Based on the latest Federal Communication Commission’s (FCC) Declaratory Ruling pertaining to revoking consent, the passenger could legitimately flag down a member of the flight crew mid-flight; and provide them with their name and phone number while letting them know that they no longer wish to receive calls or texts from the airline.  After that point, if a call or text were to come through, the passenger would have the capability of suing the airline based on the Telephone Consumer Protection Act (TCPA).

While the illustration might seem a bit far-fetched, this is the issue at hand regarding the topic of revocation in the FCC’s Declaratory Ruling on July 15, 2015.  The ruling, which deals with revoking consent is very broad, making it problematic for companies to comply with; particularly larger companies with multiple offices throughout the country.  

However, because of the language used in the creation of the rule, there is so much room for mistakes that many companies that actually have the express consent to contact a consumer on a cell phone will choose instead not to do so.  The eventuality will be that consumers, or patients, in this case will no longer be able to receive contact through phone call or text to their cell phones.

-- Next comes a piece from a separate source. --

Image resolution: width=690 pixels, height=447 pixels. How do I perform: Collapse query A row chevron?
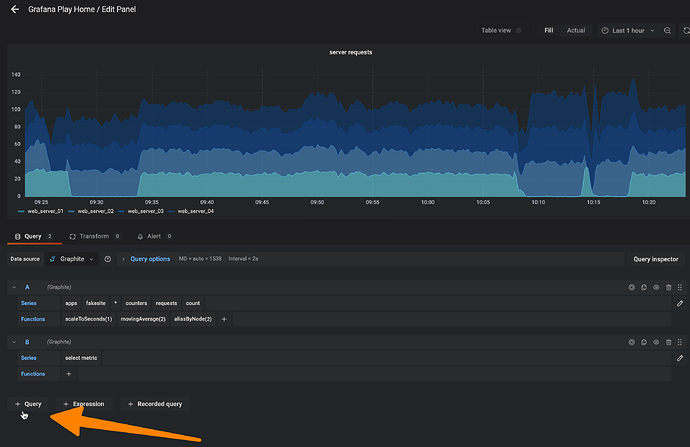coord(14,287)
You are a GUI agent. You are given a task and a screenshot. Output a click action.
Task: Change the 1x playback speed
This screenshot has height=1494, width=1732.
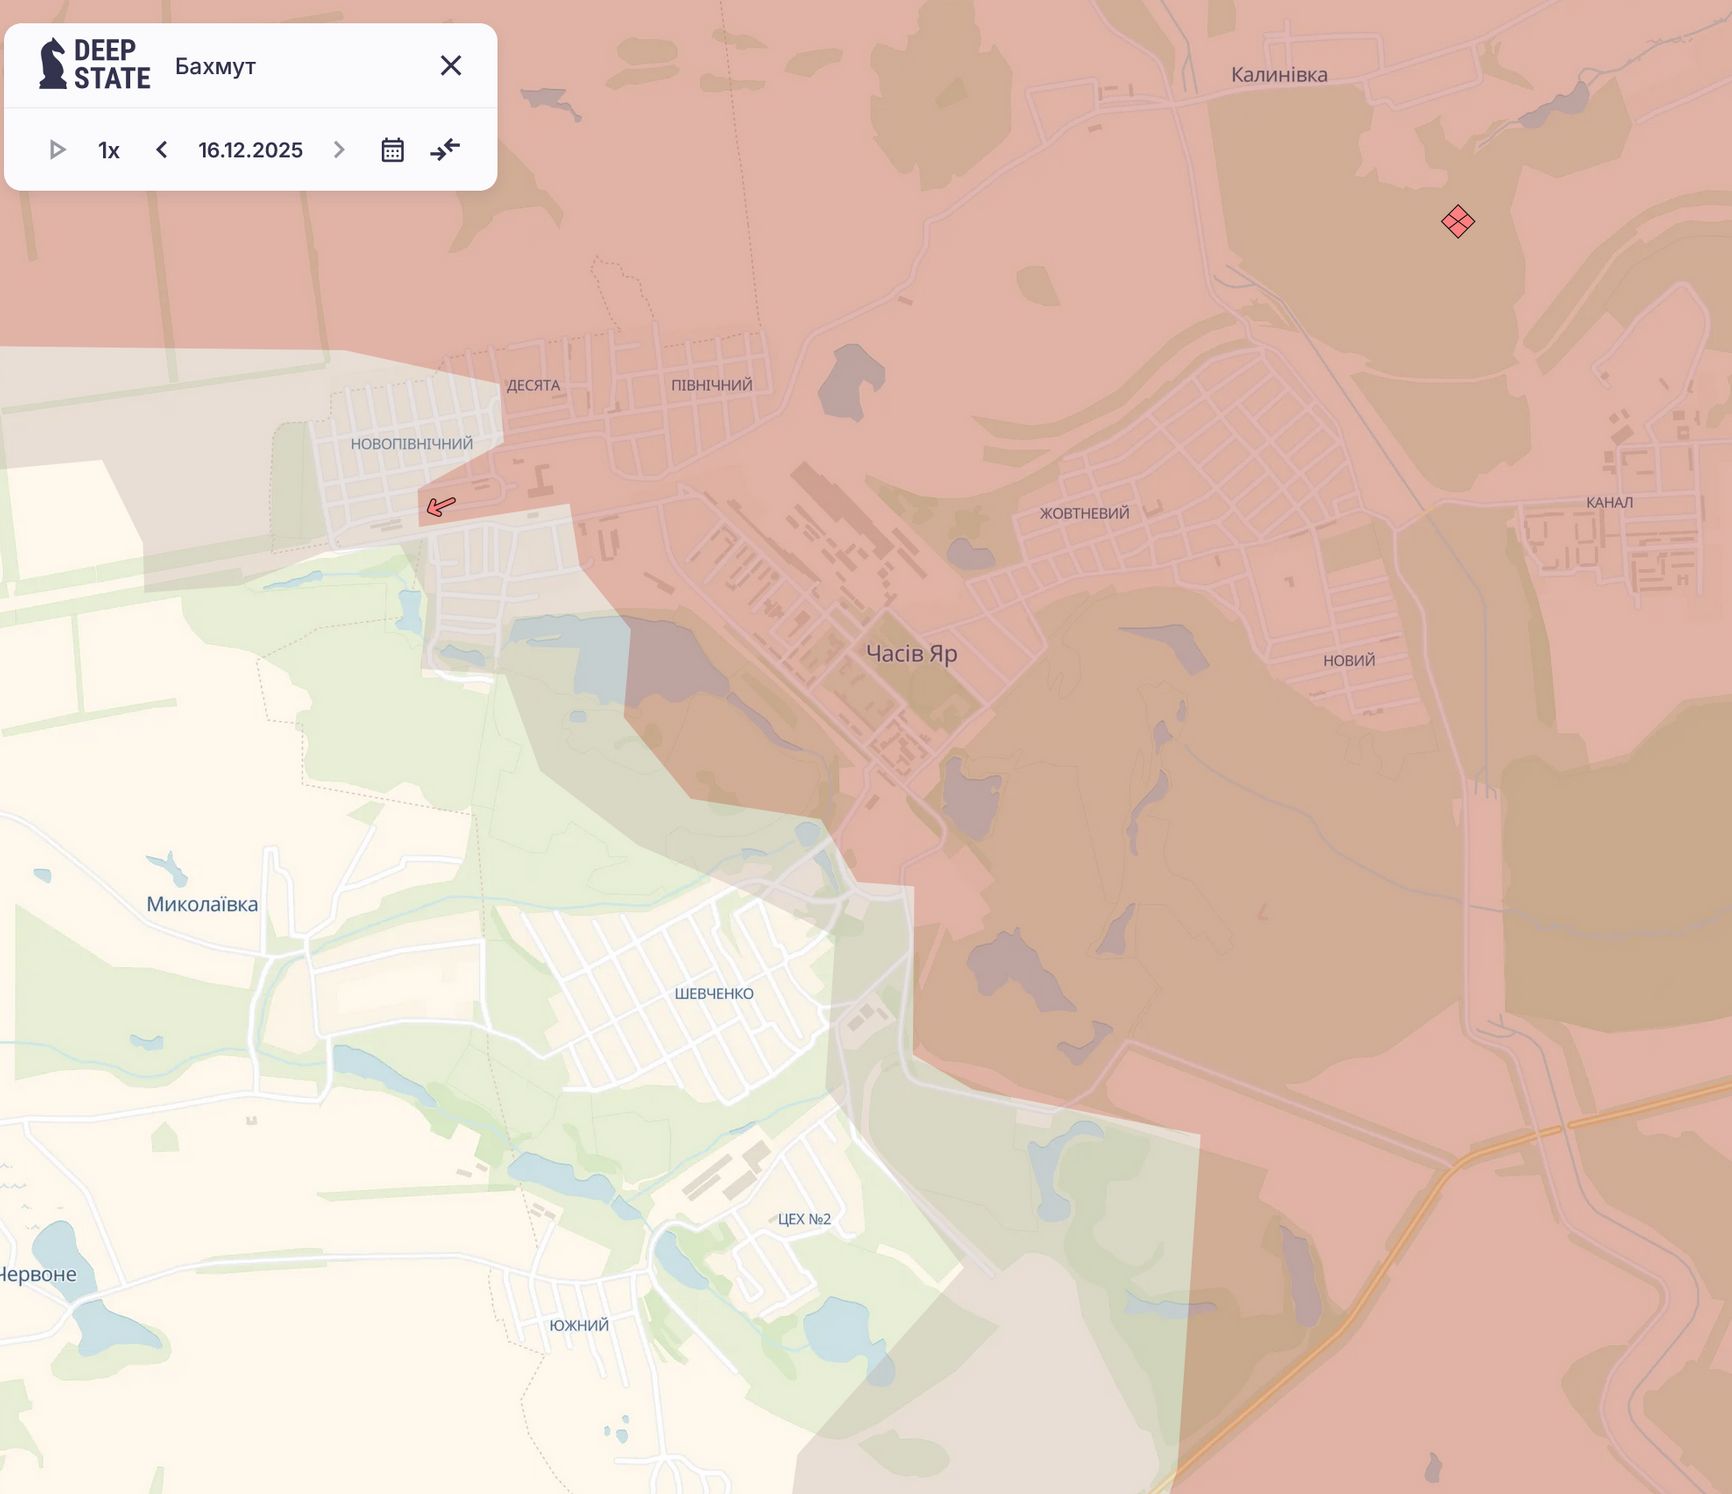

Obtaining consent in the first place is very clear; but revoking that consent is a completely different subject.  The tide has turned against businesses when it comes to this topic.  The ruling points out that “we clarify that a called party may revoke consent at any time and through any reasonable means.  A caller may not limit the manner in which revocation may occur.”  The Commission further added “Consumers have a right to revoke consent, using any reasonable method, including orally or in writing.”

Many people today are tied to their cell phone for reminders on just about every aspect of their daily lives, from doctor appointments, to automated payments and credit or debit card alerts from a banking institutions.  In today’s world, many would be adversely impacted if businesses were to stop texting consumers simply because the situation regarding consent and its revocation have become too much to deal with.  

Provider offices should ensure that they and their vendor partners are mindful of the following best practices:

-Proof of consent is necessary and should be noted within the system.

-Protocols for tracking consent are a must.  Recordings are necessary for vocal consent and written consent should be scanned into the system.  

-Protocols for revocation of consent are also necessary.  All methods of revocation of consent should be covered; including live notification, vocally, through traditional mail, via fax or email, through SMS (text messaging), through website portals.

-Everyone who will ever work with this patient’s file again must be aware that the patient has revoked their consent.  Also, the cell phone numbers of those who have revoked their consent should be immediately removed from any automatic dialers.

-If the patient has multiple accounts and the consumer is not clear about which account they wish to revoke consent for, all of the accounts should be flagged as consent revoked.

Although the rules regarding consent revocation appear difficult to live up to, if a medical facility or their vendor partners have a plan set up and well documented and can prove that the plan is a regular part of their business practice; the challenge can be met.